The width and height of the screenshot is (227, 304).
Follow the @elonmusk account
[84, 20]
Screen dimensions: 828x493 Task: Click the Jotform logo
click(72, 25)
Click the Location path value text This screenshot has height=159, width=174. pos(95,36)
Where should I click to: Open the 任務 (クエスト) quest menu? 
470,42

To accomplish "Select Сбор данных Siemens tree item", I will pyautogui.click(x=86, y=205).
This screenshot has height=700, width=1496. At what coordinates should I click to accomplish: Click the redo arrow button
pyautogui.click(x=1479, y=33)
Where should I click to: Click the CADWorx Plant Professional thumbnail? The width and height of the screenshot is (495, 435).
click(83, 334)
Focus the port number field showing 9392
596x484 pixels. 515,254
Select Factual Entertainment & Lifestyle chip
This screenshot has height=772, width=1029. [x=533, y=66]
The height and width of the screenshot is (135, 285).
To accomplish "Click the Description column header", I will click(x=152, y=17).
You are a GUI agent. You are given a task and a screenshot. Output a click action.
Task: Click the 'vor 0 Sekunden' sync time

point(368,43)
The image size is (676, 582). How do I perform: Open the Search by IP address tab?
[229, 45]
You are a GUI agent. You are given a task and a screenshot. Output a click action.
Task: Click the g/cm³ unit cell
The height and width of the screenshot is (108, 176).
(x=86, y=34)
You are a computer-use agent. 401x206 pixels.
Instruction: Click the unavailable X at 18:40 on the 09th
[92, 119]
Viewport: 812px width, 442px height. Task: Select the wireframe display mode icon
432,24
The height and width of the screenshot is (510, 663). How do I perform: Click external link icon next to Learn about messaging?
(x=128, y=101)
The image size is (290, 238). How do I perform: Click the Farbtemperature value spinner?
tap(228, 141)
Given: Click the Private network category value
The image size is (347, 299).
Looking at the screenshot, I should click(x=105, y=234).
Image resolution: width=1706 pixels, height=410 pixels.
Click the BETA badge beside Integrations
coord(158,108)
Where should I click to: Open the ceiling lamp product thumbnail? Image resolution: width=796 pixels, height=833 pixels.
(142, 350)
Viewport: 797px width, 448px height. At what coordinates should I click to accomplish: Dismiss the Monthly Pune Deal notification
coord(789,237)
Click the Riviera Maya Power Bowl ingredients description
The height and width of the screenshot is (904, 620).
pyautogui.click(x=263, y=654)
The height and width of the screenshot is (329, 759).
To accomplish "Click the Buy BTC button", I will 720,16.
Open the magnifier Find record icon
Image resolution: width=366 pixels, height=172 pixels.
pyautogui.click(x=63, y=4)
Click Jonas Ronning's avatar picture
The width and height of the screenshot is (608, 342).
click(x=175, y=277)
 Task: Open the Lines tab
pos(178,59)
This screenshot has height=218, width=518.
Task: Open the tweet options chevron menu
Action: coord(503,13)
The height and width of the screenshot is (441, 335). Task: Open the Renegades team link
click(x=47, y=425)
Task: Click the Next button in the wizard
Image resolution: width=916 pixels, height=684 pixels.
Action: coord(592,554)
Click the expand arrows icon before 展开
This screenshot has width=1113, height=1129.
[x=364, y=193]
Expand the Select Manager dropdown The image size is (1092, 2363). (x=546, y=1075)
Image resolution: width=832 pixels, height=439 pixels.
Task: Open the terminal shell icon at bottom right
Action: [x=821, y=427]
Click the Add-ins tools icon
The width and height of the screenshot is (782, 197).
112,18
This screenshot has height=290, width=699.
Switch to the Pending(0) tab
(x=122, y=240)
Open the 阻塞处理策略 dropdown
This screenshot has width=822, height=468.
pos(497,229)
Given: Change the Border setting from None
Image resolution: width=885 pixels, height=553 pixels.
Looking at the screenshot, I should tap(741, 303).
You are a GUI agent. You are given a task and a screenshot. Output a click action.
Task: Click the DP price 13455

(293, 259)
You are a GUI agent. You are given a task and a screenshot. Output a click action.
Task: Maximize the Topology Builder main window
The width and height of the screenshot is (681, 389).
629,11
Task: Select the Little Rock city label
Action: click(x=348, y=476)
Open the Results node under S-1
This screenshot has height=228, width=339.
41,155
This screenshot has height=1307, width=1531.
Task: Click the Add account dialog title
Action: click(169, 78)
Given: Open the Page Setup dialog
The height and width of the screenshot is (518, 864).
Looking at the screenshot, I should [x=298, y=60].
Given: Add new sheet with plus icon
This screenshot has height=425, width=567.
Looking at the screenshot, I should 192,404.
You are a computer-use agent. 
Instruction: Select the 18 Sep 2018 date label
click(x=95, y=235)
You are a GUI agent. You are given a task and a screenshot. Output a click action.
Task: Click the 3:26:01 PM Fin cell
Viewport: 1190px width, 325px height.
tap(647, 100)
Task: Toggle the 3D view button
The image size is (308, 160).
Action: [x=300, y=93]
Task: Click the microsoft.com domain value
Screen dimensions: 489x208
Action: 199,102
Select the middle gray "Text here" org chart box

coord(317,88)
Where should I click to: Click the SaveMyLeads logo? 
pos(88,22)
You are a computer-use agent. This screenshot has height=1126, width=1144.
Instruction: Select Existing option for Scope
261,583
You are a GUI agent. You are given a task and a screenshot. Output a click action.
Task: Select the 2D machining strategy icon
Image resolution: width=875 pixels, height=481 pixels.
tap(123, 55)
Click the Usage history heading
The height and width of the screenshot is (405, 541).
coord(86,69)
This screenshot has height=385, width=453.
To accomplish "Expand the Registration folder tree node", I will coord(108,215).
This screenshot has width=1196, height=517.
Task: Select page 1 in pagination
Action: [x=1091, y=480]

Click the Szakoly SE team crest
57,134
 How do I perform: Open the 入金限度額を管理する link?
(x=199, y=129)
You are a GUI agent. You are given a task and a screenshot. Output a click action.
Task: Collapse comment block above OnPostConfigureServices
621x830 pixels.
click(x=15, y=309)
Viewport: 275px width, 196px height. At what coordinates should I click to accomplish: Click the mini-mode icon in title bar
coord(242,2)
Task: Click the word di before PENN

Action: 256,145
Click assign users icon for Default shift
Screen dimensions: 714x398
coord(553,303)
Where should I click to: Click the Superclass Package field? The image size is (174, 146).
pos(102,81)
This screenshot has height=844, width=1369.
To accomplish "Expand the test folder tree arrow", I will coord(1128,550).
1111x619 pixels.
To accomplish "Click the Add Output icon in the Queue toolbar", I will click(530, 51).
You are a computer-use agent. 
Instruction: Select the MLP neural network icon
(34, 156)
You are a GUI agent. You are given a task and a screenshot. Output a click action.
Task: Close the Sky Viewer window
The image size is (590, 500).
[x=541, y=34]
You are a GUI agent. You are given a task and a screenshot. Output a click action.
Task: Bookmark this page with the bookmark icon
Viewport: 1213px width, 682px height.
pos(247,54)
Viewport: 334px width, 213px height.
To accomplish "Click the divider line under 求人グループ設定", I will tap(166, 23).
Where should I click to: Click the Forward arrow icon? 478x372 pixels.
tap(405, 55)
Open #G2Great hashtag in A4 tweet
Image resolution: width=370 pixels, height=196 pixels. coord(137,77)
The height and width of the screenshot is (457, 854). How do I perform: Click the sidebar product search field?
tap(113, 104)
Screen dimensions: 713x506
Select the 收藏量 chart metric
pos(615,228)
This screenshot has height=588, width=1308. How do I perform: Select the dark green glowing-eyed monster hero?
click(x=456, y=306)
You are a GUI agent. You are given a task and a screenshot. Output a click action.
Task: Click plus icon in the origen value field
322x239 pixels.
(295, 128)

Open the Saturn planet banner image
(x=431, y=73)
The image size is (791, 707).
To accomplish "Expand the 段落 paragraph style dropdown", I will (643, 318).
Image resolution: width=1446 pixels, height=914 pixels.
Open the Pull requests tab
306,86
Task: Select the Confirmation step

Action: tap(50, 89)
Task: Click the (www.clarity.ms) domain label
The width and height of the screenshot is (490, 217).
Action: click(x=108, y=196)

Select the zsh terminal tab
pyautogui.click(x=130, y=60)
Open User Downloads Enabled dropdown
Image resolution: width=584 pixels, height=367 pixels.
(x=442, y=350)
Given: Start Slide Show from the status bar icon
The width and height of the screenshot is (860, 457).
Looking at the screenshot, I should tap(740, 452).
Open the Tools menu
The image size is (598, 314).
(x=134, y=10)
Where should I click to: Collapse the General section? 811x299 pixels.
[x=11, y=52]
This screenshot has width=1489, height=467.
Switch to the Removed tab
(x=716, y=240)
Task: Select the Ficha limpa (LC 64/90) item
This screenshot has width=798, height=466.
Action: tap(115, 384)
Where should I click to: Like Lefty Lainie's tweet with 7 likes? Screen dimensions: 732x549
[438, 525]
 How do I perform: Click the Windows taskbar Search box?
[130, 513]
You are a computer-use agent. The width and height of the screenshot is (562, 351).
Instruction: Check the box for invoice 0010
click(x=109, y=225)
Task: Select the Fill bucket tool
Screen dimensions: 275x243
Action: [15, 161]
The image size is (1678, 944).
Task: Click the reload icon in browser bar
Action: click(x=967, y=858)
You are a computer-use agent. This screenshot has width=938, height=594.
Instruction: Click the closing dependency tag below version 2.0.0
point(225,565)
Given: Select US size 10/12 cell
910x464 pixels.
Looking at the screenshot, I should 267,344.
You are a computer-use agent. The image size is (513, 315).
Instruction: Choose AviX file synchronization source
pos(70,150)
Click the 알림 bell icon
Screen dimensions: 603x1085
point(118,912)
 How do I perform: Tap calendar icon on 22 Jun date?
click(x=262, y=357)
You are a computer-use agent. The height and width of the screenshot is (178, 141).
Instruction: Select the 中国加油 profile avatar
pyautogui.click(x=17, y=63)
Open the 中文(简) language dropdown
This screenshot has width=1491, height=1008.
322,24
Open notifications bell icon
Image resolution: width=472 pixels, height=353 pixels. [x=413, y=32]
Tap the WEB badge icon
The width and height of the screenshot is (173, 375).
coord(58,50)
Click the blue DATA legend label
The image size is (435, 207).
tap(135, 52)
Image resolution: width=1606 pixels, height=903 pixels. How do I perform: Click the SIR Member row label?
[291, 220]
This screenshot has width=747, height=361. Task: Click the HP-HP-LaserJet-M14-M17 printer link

== == ==

▶ **Description of the task**: Read the listing line by line, and copy each line in which the word "plus" is found.

▶ **Completed task**:
Given: Add new sheet with plus icon
Task: Click plus icon in the origen value field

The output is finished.